PROBLEM REQUIREMENTS
How many lines in the entries below contain the string "computer"? Reply with the number only.

++++++

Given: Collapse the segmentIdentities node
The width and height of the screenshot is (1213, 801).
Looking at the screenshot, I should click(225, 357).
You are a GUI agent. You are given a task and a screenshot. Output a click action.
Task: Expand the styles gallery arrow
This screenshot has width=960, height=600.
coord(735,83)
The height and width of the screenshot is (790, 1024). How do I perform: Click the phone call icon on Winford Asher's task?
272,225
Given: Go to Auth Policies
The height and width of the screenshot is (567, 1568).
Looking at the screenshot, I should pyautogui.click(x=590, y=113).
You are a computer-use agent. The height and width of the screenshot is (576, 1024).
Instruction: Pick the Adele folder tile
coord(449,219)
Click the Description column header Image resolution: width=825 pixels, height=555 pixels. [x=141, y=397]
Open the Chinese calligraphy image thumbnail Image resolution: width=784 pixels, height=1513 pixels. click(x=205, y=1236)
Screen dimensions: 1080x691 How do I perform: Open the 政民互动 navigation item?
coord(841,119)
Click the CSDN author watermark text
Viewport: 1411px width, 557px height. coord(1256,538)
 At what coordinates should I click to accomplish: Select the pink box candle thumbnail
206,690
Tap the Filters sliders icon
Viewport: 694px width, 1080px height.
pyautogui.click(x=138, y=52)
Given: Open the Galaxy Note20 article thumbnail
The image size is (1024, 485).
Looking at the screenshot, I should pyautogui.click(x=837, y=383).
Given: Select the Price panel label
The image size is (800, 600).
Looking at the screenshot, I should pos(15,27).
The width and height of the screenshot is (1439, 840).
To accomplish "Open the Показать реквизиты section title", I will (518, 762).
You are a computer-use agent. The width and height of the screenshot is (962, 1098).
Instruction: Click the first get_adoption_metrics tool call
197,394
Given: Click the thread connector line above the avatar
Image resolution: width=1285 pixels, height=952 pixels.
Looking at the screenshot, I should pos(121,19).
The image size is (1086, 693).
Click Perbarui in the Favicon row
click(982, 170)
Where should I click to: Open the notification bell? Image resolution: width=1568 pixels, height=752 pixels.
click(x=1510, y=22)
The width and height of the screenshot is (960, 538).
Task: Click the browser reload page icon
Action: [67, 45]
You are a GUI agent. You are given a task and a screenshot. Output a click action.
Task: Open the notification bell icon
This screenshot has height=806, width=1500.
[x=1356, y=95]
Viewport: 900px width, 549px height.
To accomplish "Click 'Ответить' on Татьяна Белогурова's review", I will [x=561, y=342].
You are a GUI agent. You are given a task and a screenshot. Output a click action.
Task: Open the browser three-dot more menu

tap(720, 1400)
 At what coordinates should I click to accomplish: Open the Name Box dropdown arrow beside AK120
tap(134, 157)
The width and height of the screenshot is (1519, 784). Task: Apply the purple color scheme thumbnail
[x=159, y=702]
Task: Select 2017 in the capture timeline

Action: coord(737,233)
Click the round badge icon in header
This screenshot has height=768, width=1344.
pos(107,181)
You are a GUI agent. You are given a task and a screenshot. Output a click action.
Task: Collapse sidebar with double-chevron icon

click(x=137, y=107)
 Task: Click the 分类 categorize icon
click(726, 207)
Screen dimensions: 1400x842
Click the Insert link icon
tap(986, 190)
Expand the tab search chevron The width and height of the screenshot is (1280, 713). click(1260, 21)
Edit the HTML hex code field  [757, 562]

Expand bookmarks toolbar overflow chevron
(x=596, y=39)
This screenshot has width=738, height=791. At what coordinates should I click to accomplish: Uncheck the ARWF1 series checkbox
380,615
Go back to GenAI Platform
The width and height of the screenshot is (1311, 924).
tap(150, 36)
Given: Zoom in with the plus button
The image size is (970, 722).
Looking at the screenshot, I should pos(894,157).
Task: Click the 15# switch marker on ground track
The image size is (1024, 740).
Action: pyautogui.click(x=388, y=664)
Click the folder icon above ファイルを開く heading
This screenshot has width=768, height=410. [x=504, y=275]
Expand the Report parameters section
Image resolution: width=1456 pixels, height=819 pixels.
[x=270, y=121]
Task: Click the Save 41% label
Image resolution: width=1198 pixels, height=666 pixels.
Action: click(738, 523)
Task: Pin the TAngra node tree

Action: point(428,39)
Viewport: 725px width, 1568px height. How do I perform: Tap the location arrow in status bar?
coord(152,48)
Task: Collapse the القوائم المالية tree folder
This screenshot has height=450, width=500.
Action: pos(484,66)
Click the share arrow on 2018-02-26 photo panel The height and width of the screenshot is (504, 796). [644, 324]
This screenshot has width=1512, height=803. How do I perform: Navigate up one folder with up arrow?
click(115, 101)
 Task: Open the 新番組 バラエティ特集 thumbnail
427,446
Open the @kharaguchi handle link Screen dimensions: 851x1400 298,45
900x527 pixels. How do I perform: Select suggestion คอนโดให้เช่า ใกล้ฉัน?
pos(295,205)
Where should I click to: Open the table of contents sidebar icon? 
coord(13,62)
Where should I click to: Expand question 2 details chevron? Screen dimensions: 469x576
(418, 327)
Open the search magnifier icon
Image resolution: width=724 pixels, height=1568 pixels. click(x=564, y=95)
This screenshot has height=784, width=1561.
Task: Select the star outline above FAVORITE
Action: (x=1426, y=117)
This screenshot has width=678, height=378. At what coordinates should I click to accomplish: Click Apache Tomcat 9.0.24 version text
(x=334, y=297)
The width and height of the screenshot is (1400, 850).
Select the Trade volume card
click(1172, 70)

++++++

TASK RESPONSE
2